An uncontested divorce is one where both spouses agree about all the issues and all that’s needed is a legal stamp of approval by the court. In such situations, the “no-fault” divorce decree will usually state that the marriage was irretrievably broken beyond repair due to irreconcilable differences between the spouses. The process is simplified if you agree on all terms before filing for divorce because you can file a Section 1A divorce that includes a joint petition and separation agreement. If you agree on terms after you file, you can resolve your case by filing under Section 1B with a full written agreement on all issues. Most cases in Massachusetts are resolved under 1A or 1B. A contested divorce is one that is commenced because the parties cannot come to an agreement, but most contested cases are settled prior to a trial.

Equitable Distribution

In Massachusetts, marital property is subject to equitable distribution. This means that the judge will decide how much property each spouse receives based on what they believe is fair. The marital home is usually the most substantial asset and a spouse that would like to keep the home usually has to buy out the interest of the other spouse, plus take on the mortgage and other carrying costs for the home. If neither spouse can afford to do this, the home is sold and the assets are distributed to the spouses. Some couples will agree to allow the custodial parent to remain in the home until the youngest child graduates from high school. Vested pensions and retirement accountants are considered marital property in Massachusetts and subject to equitable distribution.
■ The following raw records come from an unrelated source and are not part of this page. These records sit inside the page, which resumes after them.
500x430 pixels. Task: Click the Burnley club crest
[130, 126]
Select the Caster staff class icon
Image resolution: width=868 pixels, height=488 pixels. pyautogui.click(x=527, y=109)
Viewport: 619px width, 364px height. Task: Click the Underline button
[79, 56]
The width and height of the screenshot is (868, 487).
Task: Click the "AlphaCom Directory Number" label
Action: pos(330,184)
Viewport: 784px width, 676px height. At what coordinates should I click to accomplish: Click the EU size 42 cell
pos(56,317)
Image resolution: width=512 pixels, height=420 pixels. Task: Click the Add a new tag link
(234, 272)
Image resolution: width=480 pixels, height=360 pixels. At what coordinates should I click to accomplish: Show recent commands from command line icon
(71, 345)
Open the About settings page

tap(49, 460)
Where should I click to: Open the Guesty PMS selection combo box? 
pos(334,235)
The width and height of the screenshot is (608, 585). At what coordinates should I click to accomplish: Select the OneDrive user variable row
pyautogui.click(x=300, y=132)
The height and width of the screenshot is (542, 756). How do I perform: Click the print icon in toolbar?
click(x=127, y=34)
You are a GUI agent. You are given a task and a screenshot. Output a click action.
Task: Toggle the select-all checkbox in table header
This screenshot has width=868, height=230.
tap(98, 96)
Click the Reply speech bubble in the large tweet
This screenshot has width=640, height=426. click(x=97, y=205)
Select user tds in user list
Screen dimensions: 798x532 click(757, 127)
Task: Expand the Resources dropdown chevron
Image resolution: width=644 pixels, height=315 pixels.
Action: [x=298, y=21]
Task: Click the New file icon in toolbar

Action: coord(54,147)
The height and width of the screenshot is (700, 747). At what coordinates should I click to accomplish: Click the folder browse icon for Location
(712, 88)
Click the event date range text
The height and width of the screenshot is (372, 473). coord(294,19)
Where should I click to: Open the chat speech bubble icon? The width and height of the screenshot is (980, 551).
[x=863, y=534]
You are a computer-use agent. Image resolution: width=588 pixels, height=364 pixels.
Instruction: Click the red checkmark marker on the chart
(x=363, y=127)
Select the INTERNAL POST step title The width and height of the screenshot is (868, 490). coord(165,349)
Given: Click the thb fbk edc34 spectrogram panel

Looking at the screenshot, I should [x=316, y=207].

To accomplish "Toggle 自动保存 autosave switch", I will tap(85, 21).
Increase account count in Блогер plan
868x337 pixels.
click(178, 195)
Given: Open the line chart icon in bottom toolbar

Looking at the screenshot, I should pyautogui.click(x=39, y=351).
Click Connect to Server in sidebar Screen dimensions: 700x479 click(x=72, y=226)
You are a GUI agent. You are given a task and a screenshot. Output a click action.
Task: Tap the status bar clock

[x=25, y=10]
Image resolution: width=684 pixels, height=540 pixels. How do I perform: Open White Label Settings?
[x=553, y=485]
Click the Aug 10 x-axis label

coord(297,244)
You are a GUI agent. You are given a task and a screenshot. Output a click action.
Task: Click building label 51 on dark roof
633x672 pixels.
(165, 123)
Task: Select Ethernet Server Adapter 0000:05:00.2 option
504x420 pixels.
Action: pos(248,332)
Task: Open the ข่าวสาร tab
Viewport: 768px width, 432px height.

It’s important to work with an experienced Massachusetts divorce attorney that can help you collect your fair share of the marital assets.

Child Custody and Child Support

If there are children of the marriage, there must be arrangements for their custody and support. Massachusetts distinguishes between legal custody, which is the right to make decisions for children and physical custody, which is where the children reside. In most cases there is joint or shared legal custody and the children reside primarily with one of the parents, but shared physical custody is becoming more common. A parent that doesn’t have primary physical custody is referred to as a non-custodial parent and is entitled to parenting time with the children. A typical parenting time schedule is alternating weekends, a mid week dinner with shared school breaks and alternating major holidays. The court will approve any reasonable arrangement that is in the best interests of the children.

Grounds For Divorce In Massachusetts

The vast majority of divorces in Massachusetts are filed under 1B as no-fault cases, but Massachusetts does allow fault based actions to be filed for a variety of different grounds. It’s rarely helpful to bring a divorce action based on fault because of difficulty of proving grounds, the increased cost of the litigation and the fact that it’s unlikely to impact property division. These are the grounds for divorce in Massachusetts:

  • Adultery
  • Impotency
  • Utter Desertion
  • Gross and Confirmed Habits of Gross Intoxication
  • Cruel and Abusive Treatment and
  • Failure to Provide Suitable Support.

Many divorcing spouses come into their Massachusetts divorce attorney’s office seeking to file on grounds because they like the idea of proving that their spouse had “gross and confirmed habits of gross intoxication” or committed adultery, but come to understand that it’s impractical.